Book I Know Why the Caged Bird Sings

Download or read book I Know Why the Caged Bird Sings written by Maya Angelou and published by Random House. This book was released on 2010-07-21 with total page 289 pages. Available in PDF, EPUB and Kindle. Book excerpt: Here is a book as joyous and painful, as mysterious and memorable, as childhood itself. I Know Why the Caged Bird Sings captures the longing of lonely children, the brute insult of bigotry, and the wonder of words that can make the world right. Maya Angelou’s debut memoir is a modern American classic beloved worldwide. Sent by their mother to live with their devout, self-sufficient grandmother in a small Southern town, Maya and her brother, Bailey, endure the ache of abandonment and the prejudice of the local “powhitetrash.” At eight years old and back at her mother’s side in St. Louis, Maya is attacked by a man many times her age—and has to live with the consequences for a lifetime. Years later, in San Francisco, Maya learns that love for herself, the kindness of others, her own strong spirit, and the ideas of great authors (“I met and fell in love with William Shakespeare”) will allow her to be free instead of imprisoned. Poetic and powerful, I Know Why the Caged Bird Sings will touch hearts and change minds for as long as people read. “I Know Why the Caged Bird Sings liberates the reader into life simply because Maya Angelou confronts her own life with such a moving wonder, such a luminous dignity.”—James Baldwin From the Paperback edition.

Book Day Zero

    Book Details:
  • Author : Marc Cameron
  • Publisher : Pinnacle Books
  • Release : 2015-02-01
  • ISBN : 0786035285
  • Pages : 332 pages

Download or read book Day Zero written by Marc Cameron and published by Pinnacle Books. This book was released on 2015-02-01 with total page 332 pages. Available in PDF, EPUB and Kindle. Book excerpt: A special agent fights chaos and terror in midair in this thriller by the New York Times-bestselling author of Stone Cross… Special agent Jericho Quinn is a wanted man.
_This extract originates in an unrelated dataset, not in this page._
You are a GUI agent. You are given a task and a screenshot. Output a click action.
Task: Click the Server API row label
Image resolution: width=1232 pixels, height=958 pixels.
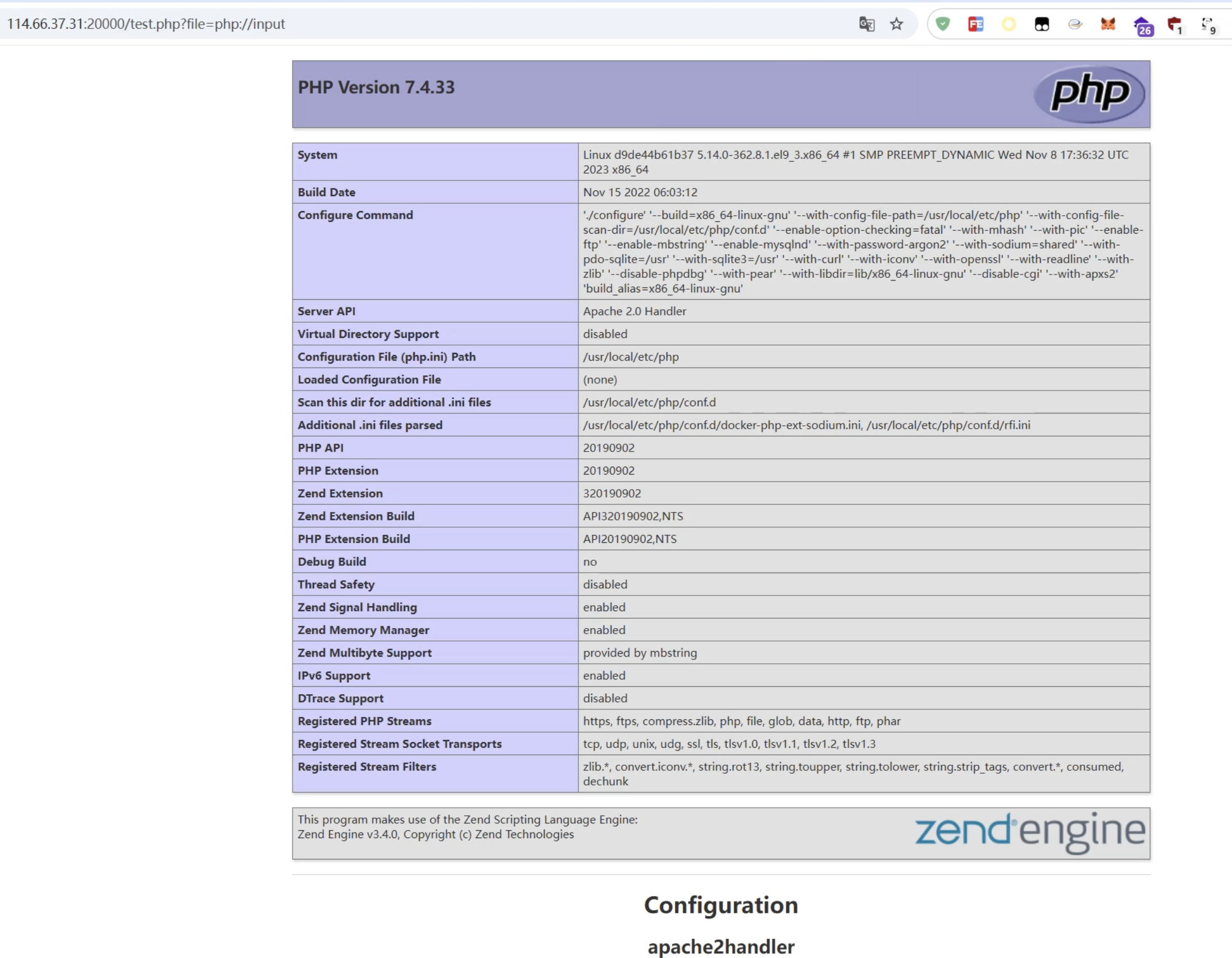point(326,311)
Suspected of murder and marked for death by a network of conspirators embedded in the White House, Quinn knows he has to get out of the country—fast—before a team of contract killers finds him and his daughter. To set things right at home, he’ll have to take a nonstop flight from Anchorage, Alaska, to Vladivostok, Russia, aboard a massive Airbus A380. But soon after takeoff, it becomes apparent that Quinn and his daughter picked the wrong plane. First, a passenger is brutally murdered. Then, Quinn is mistaken for a terrorist by an off-duty Air Marshal. As panic spreads through the plane and pressure builds to the screaming point, the unthinkable happens. Someone triggers a bomb. Spoiler alert: This plane is in big trouble… From the author of Tom Clancy Power and Empire, this terrifying thriller stars “a compelling, never-give-an-inch hero who will appeal to Jack Reacher fans” (Booklist).